Back to the look-it-up or not debate; from my anecdata I'd guess at there being a better correlation with age rather than education level. IME, the younger people I work/socialise with are, the more likely they are to look things up. I seem to be on the cusp of the "look-it-up" camp which may be related to the fact that Google wasn't ubiquitous during my education (a Comp Sci degree finished in 1999), nor was the technology/access to look things up whenever I wanted (I had to go into a University building for Internet access - I only got fixed line dialup access in my final year and even then it was expensive and slow).
Some companies, mostly in the consulting sector, are even making these kind of question part of the job interview. The idea is about coming up with close-enough numbers based on a series of realistic assumptions.
Refusing to use one's phone to access information during a conversation is not necessarily Luddite (not that you said it was).
In modern architecture after the boisterous 1920's when design was seeking to incorporate the concept of the machine and industrial life into our domestic living, designers found themselves in the 30's longing for more organic expressions. Life had changed. The economy had crashed and values shifted.
Just because technology is available does not mean it is always what people want or even that people will use it to its utmost capacity.
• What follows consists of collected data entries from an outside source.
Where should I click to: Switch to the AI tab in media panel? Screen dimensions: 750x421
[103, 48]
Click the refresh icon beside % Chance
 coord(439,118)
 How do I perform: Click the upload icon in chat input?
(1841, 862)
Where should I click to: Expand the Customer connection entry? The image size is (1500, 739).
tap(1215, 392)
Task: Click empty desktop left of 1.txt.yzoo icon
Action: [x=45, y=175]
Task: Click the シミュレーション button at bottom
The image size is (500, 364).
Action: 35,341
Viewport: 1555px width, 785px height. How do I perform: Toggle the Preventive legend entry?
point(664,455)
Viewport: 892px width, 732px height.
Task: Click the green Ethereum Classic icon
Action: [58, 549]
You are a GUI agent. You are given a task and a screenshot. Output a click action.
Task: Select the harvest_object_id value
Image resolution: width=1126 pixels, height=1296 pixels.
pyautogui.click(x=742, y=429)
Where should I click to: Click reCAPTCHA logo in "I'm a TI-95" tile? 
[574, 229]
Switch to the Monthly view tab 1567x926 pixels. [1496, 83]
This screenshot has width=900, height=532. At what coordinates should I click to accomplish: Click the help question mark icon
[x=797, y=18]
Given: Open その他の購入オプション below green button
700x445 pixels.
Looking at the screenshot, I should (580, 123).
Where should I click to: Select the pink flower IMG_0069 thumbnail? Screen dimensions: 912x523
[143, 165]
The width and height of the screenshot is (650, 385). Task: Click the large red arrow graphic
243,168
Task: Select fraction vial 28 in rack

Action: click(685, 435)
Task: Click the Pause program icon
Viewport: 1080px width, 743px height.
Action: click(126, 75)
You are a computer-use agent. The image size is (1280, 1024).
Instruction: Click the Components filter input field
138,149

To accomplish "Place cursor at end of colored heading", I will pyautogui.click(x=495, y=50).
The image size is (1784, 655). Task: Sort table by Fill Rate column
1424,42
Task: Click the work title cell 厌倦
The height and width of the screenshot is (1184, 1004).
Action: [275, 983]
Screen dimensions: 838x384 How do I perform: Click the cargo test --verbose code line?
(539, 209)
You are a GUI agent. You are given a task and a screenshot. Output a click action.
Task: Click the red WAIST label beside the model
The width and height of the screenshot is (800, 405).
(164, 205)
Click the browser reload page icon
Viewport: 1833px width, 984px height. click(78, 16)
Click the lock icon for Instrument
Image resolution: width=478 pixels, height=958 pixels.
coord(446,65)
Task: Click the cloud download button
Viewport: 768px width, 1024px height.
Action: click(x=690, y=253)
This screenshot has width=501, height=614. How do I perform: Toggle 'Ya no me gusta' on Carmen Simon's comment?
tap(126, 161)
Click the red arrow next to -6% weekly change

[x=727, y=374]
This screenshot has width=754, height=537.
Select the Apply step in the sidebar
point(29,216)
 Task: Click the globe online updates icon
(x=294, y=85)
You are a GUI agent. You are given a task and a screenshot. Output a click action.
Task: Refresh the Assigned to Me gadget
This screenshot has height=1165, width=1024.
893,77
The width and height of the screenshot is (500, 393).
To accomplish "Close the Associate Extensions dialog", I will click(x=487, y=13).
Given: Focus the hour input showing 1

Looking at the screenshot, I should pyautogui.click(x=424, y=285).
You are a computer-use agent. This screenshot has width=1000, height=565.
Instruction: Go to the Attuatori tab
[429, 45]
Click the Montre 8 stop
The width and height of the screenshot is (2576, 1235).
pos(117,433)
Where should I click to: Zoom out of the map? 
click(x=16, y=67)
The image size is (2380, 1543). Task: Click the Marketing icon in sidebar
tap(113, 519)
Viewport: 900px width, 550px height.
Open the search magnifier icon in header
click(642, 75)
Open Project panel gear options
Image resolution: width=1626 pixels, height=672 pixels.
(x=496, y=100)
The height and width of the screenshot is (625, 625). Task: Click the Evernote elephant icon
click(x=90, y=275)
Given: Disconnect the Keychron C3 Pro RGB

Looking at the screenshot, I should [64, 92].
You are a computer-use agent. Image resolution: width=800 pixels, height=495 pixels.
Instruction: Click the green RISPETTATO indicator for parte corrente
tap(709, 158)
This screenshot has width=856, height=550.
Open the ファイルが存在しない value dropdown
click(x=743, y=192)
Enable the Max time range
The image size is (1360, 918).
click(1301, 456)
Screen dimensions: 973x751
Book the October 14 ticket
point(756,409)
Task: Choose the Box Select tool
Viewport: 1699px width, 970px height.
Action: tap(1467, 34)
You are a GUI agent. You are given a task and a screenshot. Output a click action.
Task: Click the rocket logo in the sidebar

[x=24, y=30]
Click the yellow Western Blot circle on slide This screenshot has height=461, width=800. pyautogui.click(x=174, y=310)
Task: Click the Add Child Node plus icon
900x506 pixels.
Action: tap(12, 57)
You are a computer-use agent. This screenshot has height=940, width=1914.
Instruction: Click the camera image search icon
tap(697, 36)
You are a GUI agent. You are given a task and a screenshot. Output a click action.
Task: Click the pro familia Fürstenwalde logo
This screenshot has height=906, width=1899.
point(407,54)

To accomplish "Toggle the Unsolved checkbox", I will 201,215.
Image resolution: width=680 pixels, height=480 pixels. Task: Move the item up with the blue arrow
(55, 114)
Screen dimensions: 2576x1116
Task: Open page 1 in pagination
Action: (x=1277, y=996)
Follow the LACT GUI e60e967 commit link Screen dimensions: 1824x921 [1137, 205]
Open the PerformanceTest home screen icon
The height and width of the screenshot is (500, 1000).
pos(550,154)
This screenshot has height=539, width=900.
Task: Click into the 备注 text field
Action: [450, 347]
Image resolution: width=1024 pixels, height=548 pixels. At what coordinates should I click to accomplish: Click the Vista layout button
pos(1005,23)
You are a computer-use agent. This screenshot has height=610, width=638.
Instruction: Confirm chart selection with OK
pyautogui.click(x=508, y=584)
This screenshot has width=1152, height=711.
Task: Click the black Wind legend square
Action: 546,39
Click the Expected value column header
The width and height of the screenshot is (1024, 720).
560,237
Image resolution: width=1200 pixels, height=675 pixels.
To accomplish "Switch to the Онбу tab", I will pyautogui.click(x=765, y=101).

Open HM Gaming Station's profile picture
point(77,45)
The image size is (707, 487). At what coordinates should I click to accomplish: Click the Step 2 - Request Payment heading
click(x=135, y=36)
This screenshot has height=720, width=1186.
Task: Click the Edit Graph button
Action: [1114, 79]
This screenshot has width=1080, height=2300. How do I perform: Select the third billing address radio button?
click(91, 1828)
Sometimes we just want to hang out.
At work when sitting down with co-workers for lunch every single one of us programmers will grab our phones when it comes to fact looking up time. We won't spend time arguing about it, we won't spend time trying to reason through something, we simply look it up, and move on to the next topic of conversation.
The stuff that can be looked up on Google constitutes a very small sub-set of the interesting things to know about the world, because a vast majority of knowledge doesn't exist yet (e.g. google stops being regularly helpful after year 2 of a PhD, for example). The Einstein quote is a perfect case-in-point. He didn't memorize the stuff in books, but he also didn't spend his life looking up stuff in books (modern translation : the internet). Make and invent people. It's much more fun than gooyouface.
I hate this fact. Not because the internet is in peril of going down, or because it's not convenient (of course it is) - but because we're confusing access to information with knowledge.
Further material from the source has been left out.